*** DATASET EXCERPTS ***

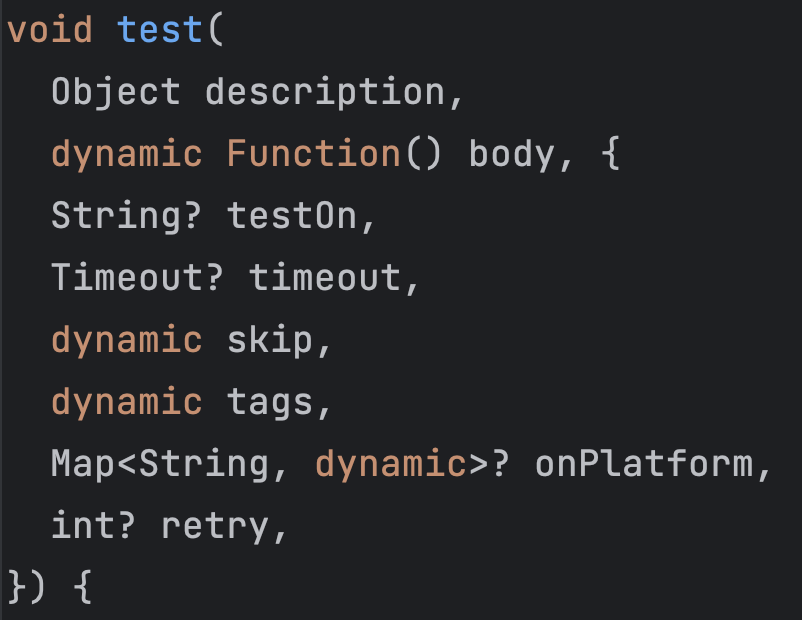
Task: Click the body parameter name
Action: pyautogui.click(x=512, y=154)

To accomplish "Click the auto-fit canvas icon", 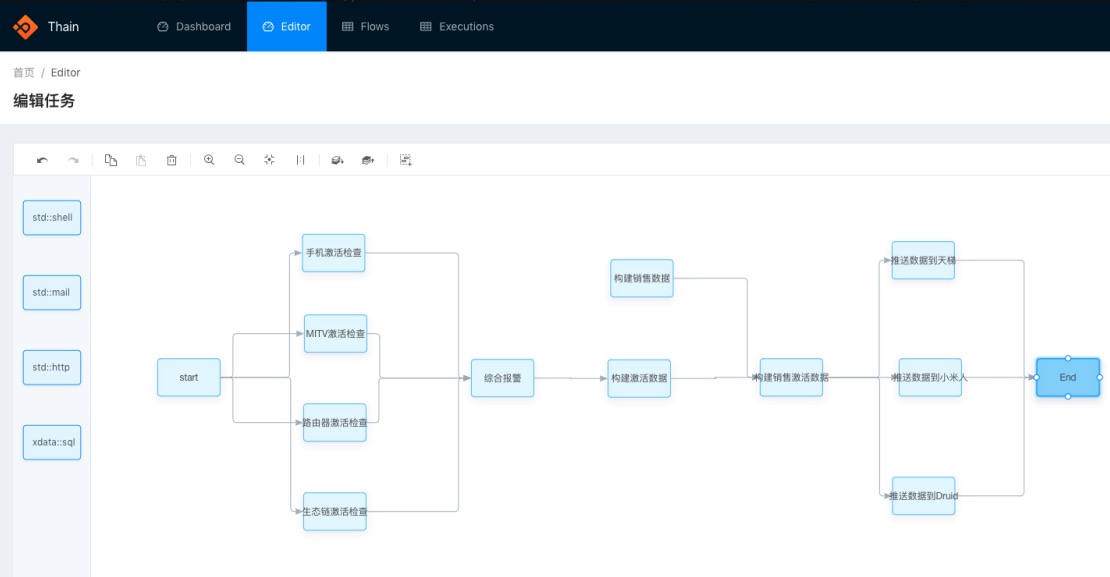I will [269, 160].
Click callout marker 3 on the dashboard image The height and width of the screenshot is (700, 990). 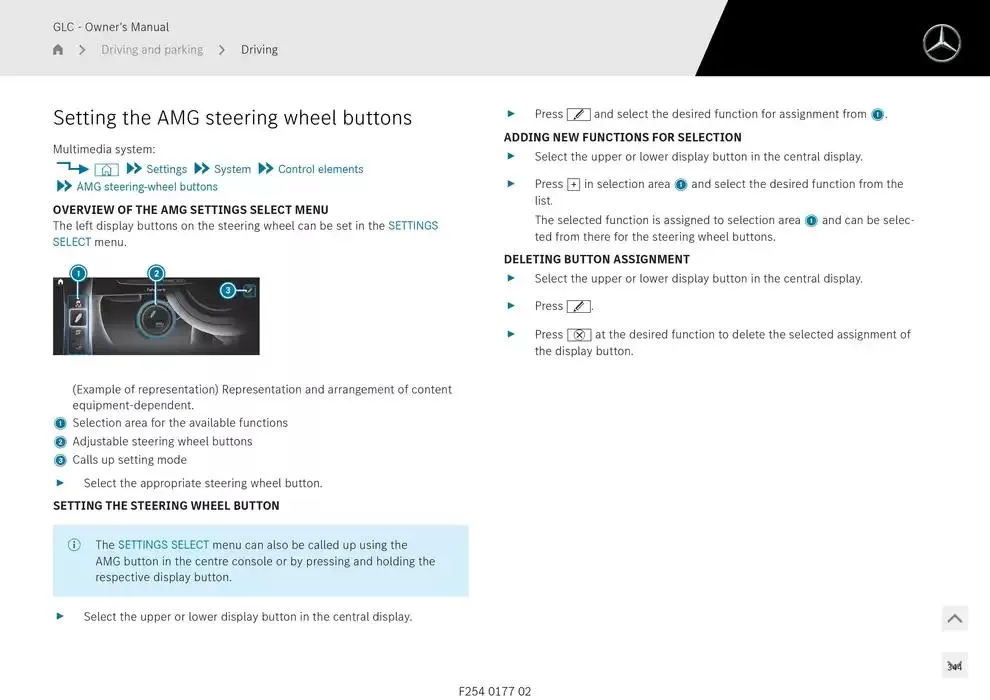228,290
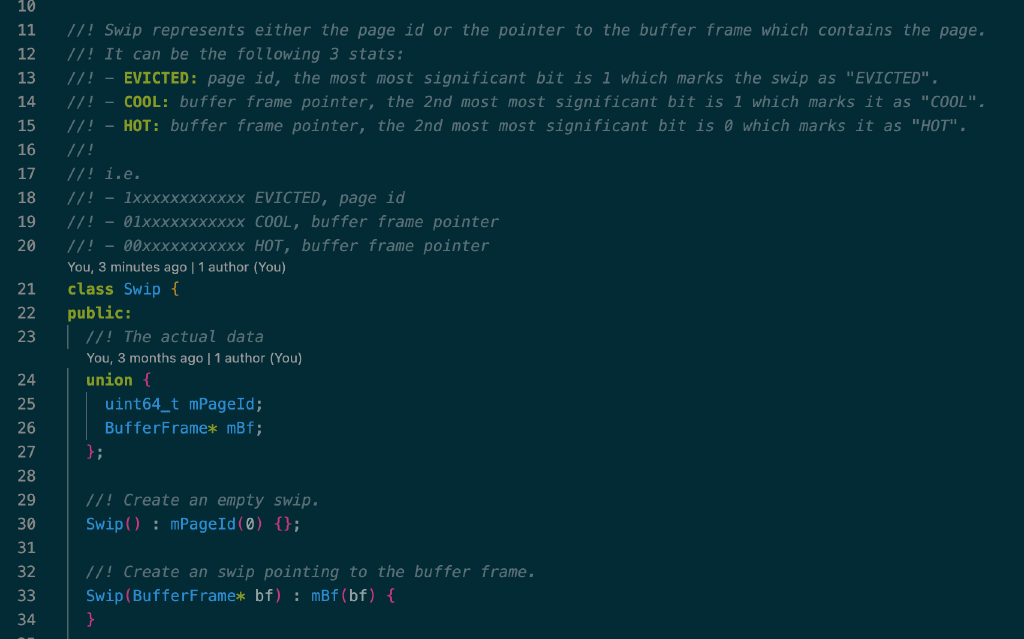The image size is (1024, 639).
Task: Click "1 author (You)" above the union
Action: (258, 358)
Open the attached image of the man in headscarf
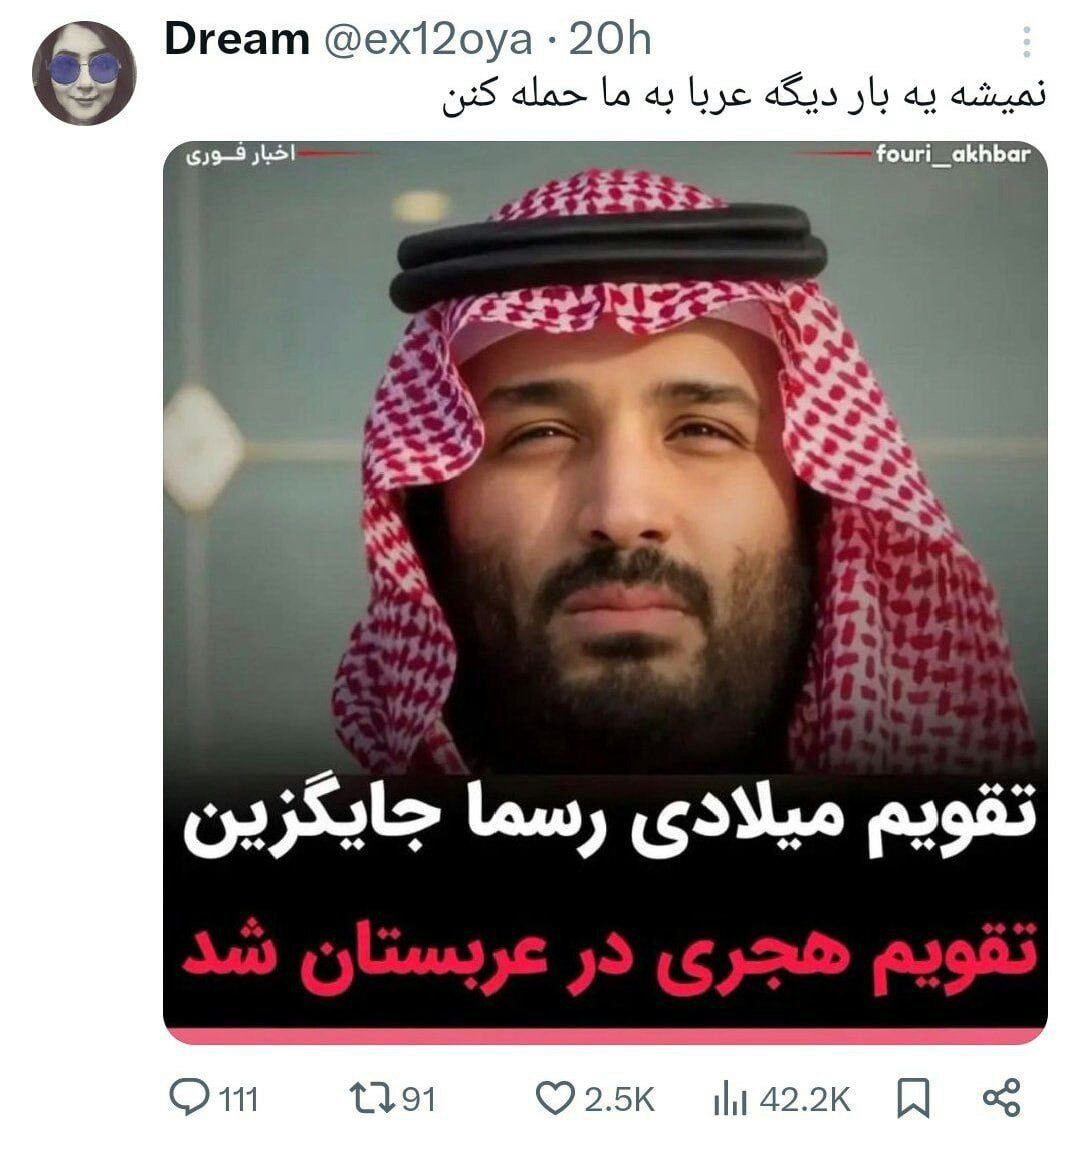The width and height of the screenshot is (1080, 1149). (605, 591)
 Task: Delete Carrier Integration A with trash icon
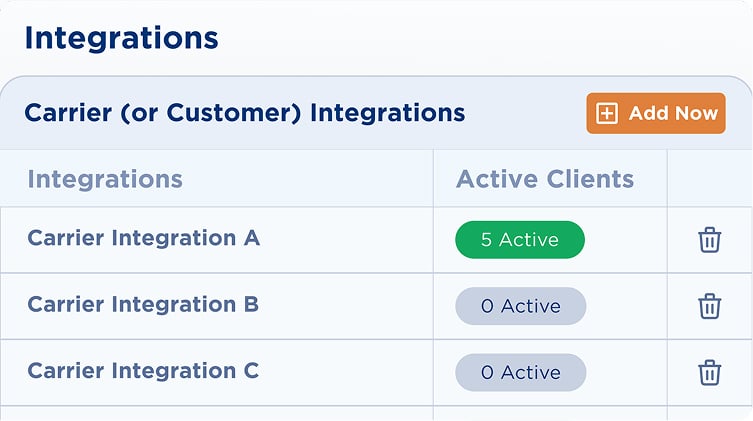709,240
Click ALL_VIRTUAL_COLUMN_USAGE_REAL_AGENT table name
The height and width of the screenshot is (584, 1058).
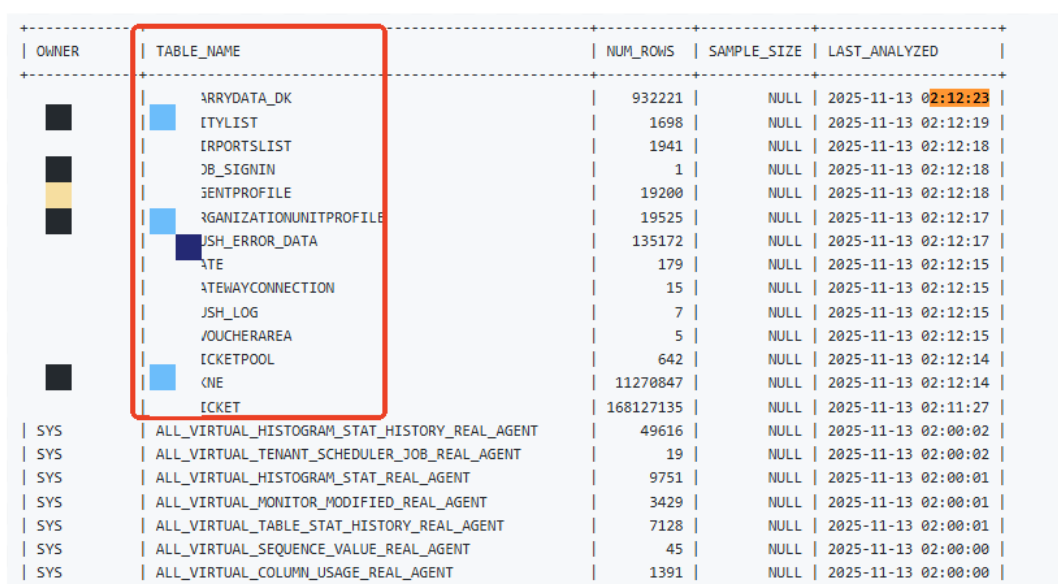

*** End of DATASET EXCERPTS ***

## EXERCISE DESCRIPTION
Print exactly the line containing "Open the attached" and every line after it through the final line above, and leave all pictures out.

## SOLUTION TO THIS EXERCISE
Open the attached image of the man in headscarf
The width and height of the screenshot is (1080, 1149). (605, 591)
 Task: Delete Carrier Integration A with trash icon
709,240
Click ALL_VIRTUAL_COLUMN_USAGE_REAL_AGENT table name
The height and width of the screenshot is (584, 1058).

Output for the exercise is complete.